Home – Home – Jornals – Russian Geology and Geophysics 2008 number 10

Humid lithogenesis is characterized by the accumulation and postsedimentary transformation of eluvial products within terrigenous and terrigenous-carbonate (with calcite) formations containing mainly dioctahedral clay minerals. Platform fresh-water sediments of early-catagenesis zone accumulate 1 : 1 and 2 : 1 varieties, with a predominance of expanding layers in the latter. In sand-silty rocks authigenic kaolinite also appears. Trioctahedral chlorite of generation I is developed from the top of this zone in both clayey and sand-silty marine deposits. Also, mixed-layer minerals are synthesized: montmorillonite-glauconite at the top of the zone and montmorillonite-hydromica at the bottom.

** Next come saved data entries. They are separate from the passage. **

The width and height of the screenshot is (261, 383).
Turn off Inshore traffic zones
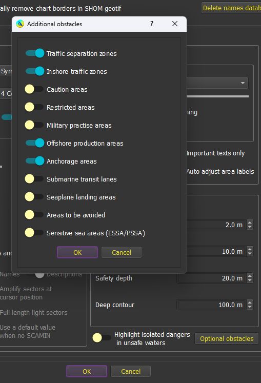35,71
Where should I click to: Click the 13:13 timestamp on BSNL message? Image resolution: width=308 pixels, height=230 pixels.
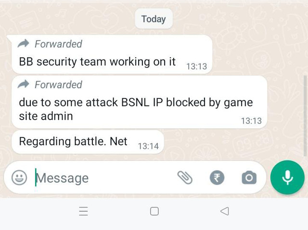click(x=251, y=121)
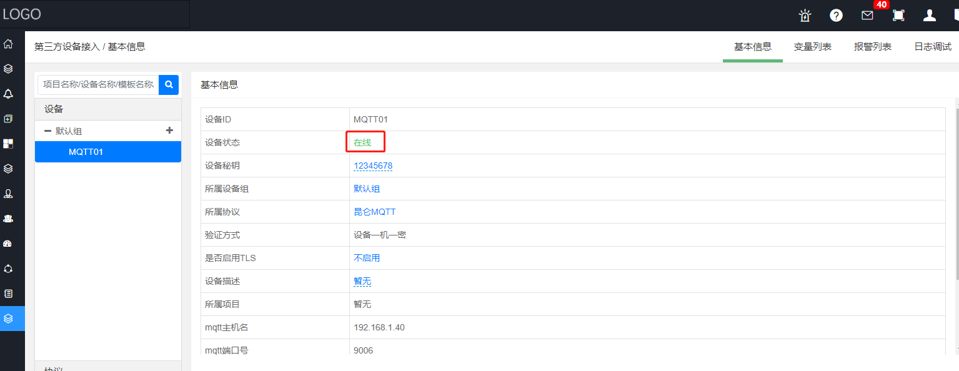Switch to the 报警列表 tab
959x371 pixels.
pyautogui.click(x=872, y=47)

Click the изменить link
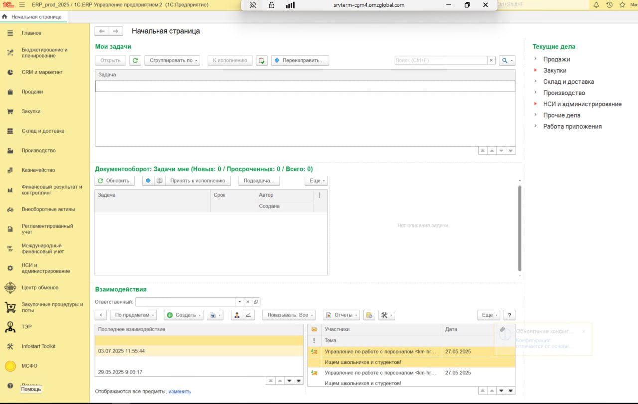click(179, 391)
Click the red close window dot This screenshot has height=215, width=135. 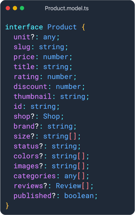pyautogui.click(x=8, y=8)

Arid lithogenesis is controlled by the accumulation of sediments of terrigenous-carbonate (with dolomite), carbonate, and halogen formations. In contrast to the terrigenous and aclimatic volcanogenic formations, these ones are dominated by trioctahedral clay minerals: chlorite, sepiolite, and mixed-layer chlorite-based minerals. In early-catagenesis zone, sepiolite, palygorskite (di-analog of sepiolite), and halloysite quickly transform into talc- and chlorite-saponite and kaolinite, respectively. In hypergenesis zone climate is the main factor, whereas in early-catagenesis zone, especially in arid environments, the chemical composition of the medium plays a significant role. In late-catagenesis zone, degradation products of mica and montmorillonite transform first into varieties with less than 40% and somewhat more than 40% expanding layers, respectively, whereas trioctahedral minerals preserve up to 50% such layers. This process is accompanied by the recrystallization of both allothigenic and authigenic minerals with the transition of scaly montmorillonite into bladed hydromica, with the authigenic minerals of halogen-formation sediments characterized by the most perfect crystal habits and regular structures. In metagenesis zone, di-minerals of orogenic-area sediments transform into sericite, and trioctahedral minerals, into more magnesian chlorite of generation II. This indicates that in late-catagenesis and metagenesis zones, the PT-conditions of the environment are of crucial importance.